[PATCH] drm: enable render nodes wherever buffer sharing is supported

Tue Apr 28 02:22:02 UTC 2020

On Mon, Apr 27, 2020 at 1:47 PM Eric Anholt <eric at anholt.net> wrote:
>
> On Mon, Apr 27, 2020 at 1:05 PM Peter Collingbourne <pcc at google.com> wrote:
> >
> > Render nodes are not just useful for devices supporting GPU hardware
> > acceleration. Even on devices that only support dumb frame buffers,
> > they are useful in situations where composition (using software
> > rasterization) and KMS are done in different processes with buffer
> > sharing being used to send frame buffers between them. This is the
> > situation on Android, where surfaceflinger is the compositor and the
> > composer HAL uses KMS to display the buffers. Thus it is beneficial
> > to expose render nodes on all devices that support buffer sharing.
> >
> > Because all drivers that currently support render nodes also support
> > buffer sharing, the DRIVER_RENDER flag is no longer necessary to mark
> > devices as supporting render nodes, so remove it and just rely on
> > the presence of a prime_handle_to_fd function pointer to determine
> > whether buffer sharing is supported.
>
> I'm definitely interested in seeing a patch like this land, as I think
> the current state is an ugly historical artifact.  We just have to be
> careful.
>
> Were there any instances of drivers with render engines exposing PRIME
> but not RENDER?  We should be careful to make sure that we're not
> exposing new privileges for those through adding render nodes.

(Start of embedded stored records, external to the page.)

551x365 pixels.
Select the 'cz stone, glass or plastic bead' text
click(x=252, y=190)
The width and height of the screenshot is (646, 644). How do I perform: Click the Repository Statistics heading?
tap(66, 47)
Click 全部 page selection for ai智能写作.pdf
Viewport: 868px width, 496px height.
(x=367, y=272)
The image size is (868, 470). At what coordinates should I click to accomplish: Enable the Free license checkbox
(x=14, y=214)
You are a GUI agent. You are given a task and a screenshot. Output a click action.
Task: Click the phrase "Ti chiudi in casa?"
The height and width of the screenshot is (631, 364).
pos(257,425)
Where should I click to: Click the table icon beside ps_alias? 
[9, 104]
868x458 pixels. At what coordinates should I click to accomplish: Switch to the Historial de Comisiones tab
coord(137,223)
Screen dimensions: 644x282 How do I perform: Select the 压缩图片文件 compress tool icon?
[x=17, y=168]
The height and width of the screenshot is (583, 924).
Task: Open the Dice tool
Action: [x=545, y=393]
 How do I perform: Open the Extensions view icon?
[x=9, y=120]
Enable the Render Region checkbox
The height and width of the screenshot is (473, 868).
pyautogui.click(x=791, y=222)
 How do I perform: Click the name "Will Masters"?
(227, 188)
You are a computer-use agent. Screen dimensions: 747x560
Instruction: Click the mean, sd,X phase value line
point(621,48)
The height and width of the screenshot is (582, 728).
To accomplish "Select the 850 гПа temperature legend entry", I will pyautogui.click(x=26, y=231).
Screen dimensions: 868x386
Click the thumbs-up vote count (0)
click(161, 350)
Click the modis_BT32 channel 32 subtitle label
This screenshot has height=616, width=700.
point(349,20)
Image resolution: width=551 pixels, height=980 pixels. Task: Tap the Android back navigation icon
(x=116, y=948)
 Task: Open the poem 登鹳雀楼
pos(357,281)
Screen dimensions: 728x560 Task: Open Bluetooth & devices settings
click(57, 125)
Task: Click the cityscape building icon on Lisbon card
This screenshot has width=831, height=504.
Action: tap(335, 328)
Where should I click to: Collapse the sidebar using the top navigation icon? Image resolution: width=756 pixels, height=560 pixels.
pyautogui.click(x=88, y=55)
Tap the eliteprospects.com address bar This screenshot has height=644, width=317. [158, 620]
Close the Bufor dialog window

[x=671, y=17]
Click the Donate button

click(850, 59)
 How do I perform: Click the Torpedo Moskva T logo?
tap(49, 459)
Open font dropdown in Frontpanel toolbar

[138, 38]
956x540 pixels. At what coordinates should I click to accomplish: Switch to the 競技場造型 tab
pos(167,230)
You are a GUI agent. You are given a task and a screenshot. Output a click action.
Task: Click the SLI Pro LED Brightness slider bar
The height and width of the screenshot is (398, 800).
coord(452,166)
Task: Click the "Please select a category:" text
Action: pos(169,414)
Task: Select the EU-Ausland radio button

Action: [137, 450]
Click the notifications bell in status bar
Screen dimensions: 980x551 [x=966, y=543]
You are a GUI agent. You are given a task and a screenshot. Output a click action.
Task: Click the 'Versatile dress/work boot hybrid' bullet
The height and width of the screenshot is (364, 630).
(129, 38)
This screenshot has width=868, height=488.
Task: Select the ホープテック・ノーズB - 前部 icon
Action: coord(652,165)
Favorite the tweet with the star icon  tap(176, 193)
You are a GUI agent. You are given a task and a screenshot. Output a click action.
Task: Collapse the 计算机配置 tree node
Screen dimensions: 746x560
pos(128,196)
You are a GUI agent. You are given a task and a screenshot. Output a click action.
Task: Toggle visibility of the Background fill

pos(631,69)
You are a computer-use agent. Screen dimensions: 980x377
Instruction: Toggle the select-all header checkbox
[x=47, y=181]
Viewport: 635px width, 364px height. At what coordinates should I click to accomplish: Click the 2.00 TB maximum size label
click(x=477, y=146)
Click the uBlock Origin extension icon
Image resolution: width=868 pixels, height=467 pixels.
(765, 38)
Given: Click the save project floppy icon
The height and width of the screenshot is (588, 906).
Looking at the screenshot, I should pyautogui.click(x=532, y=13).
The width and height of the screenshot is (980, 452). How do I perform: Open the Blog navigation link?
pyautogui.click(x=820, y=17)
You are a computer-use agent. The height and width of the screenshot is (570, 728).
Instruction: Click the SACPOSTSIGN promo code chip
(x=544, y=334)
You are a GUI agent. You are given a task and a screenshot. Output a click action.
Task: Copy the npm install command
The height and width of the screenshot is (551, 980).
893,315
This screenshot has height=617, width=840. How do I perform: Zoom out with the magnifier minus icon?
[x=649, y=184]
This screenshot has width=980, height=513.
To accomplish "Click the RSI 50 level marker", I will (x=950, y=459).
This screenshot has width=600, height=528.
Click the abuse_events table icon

These are the drivers that we'd be adding render nodes for with this change:

$ git grep -l prime_handle_to_fd (git grep -L DRIVER_RENDER (git grep
-l '\.driver_features'))
drivers/gpu/drm/arc/arcpgu_drv.c
drivers/gpu/drm/arm/display/komeda/komeda_kms.c
drivers/gpu/drm/arm/hdlcd_drv.c
drivers/gpu/drm/arm/malidp_drv.c
drivers/gpu/drm/armada/armada_drv.c
drivers/gpu/drm/aspeed/aspeed_gfx_drv.c
drivers/gpu/drm/atmel-hlcdc/atmel_hlcdc_dc.c
drivers/gpu/drm/fsl-dcu/fsl_dcu_drm_drv.c
drivers/gpu/drm/hisilicon/kirin/kirin_drm_ade.c
drivers/gpu/drm/imx/imx-drm-core.c
drivers/gpu/drm/ingenic/ingenic-drm.c
drivers/gpu/drm/mcde/mcde_drv.c
drivers/gpu/drm/mediatek/mtk_drm_drv.c
drivers/gpu/drm/meson/meson_drv.c
drivers/gpu/drm/mxsfb/mxsfb_drv.c
drivers/gpu/drm/pl111/pl111_drv.c
drivers/gpu/drm/qxl/qxl_drv.c
drivers/gpu/drm/rcar-du/rcar_du_drv.c
drivers/gpu/drm/rockchip/rockchip_drm_drv.c
drivers/gpu/drm/shmobile/shmob_drm_drv.c
drivers/gpu/drm/sti/sti_drv.c
drivers/gpu/drm/stm/drv.c
drivers/gpu/drm/tilcdc/tilcdc_drv.c
drivers/gpu/drm/tve200/tve200_drv.c
drivers/gpu/drm/xen/xen_drm_front.c
drivers/gpu/drm/zte/zx_drm_drv.c

Some of the drivers provide custom ioctls but they are already
protected from render nodes by not setting DRM_RENDER_ALLOW. Another
thing to check for is drivers providing custom fops that might expose
something undesirable in the render node:

$ git grep -L 'DEFINE_DRM_GEM_CMA_FOPS\|DEFINE_DRM_GEM_FOPS' (git grep
-l prime_handle_to_fd (git grep -L DRIVER_RENDER (git grep -l
'\.driver_features')))
drivers/gpu/drm/mediatek/mtk_drm_drv.c
drivers/gpu/drm/rockchip/rockchip_drm_drv.c
drivers/gpu/drm/xen/xen_drm_front.c

But looking at those drivers in detail, I see that each of them is
using the standard DRM fops handlers (which presumably already handle
render nodes correctly) with the exception of mmap, which they provide
wrappers for that mostly just wrap drm_gem_mmap.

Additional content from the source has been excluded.